## [Goal of the exercise]
Retype each line below precisely and omit all images.

## [Exercise input]
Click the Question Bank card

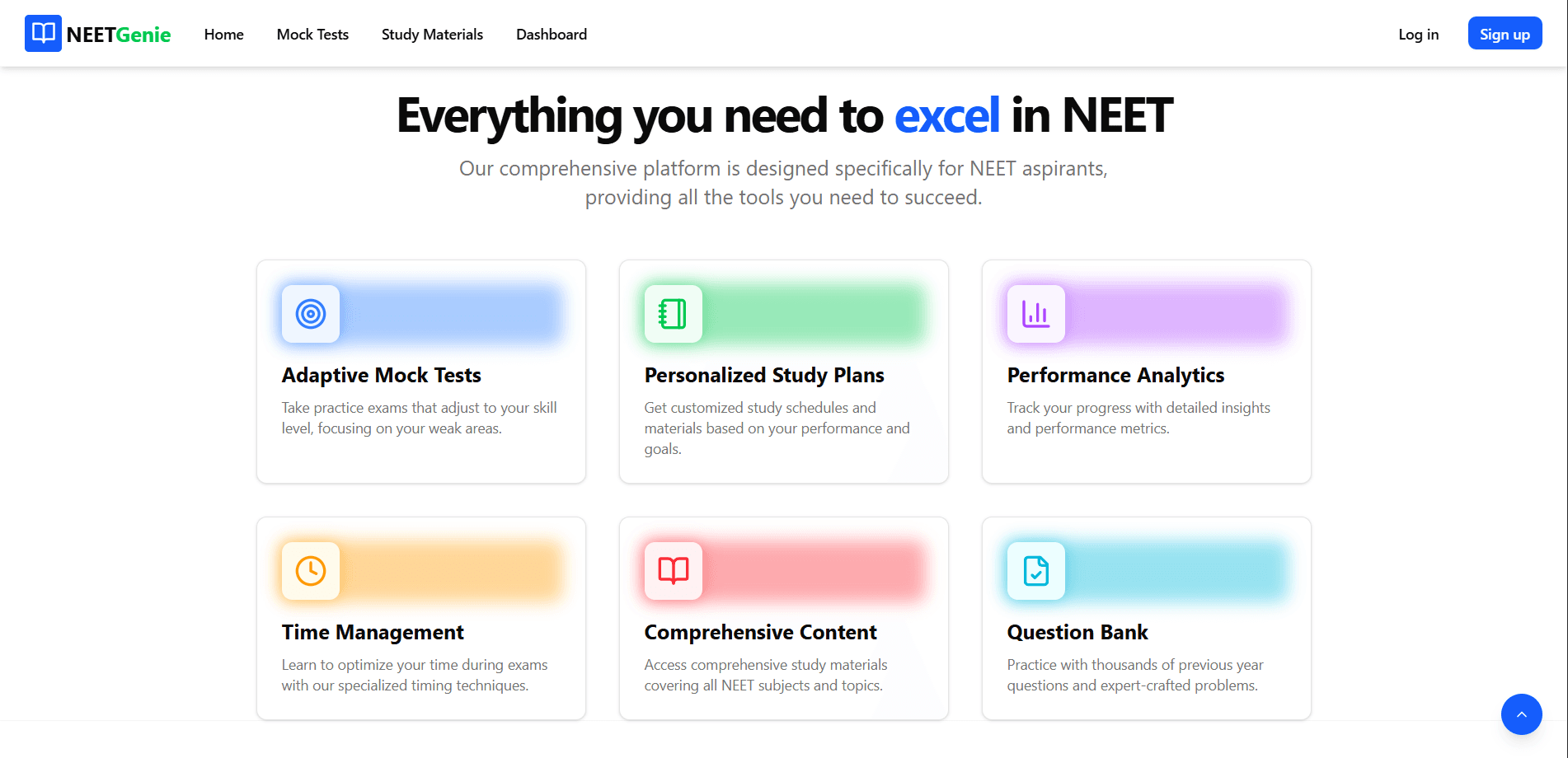tap(1146, 618)
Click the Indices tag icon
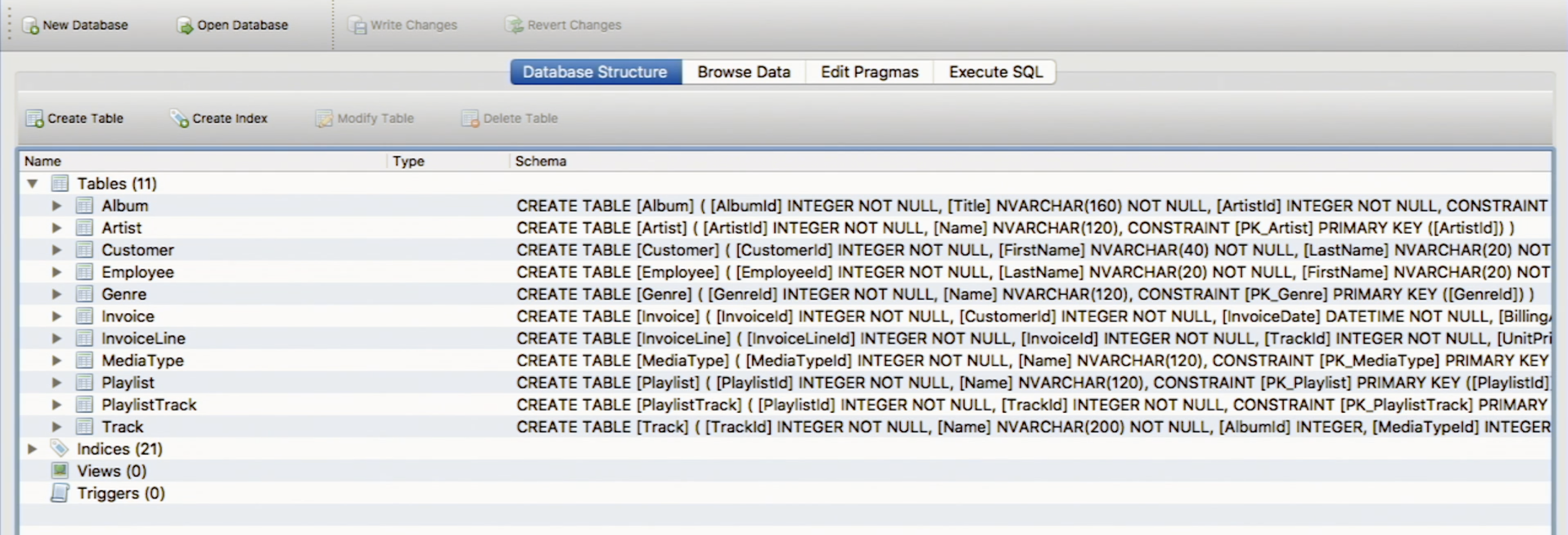 59,449
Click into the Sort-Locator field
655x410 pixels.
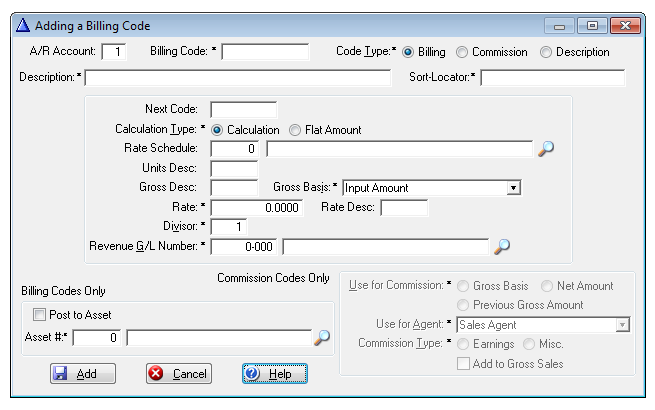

## [Answer to this problem]
Click the Question Bank card

tap(1146, 618)
Click the Indices tag icon
 59,449
Click into the Sort-Locator field
655x410 pixels.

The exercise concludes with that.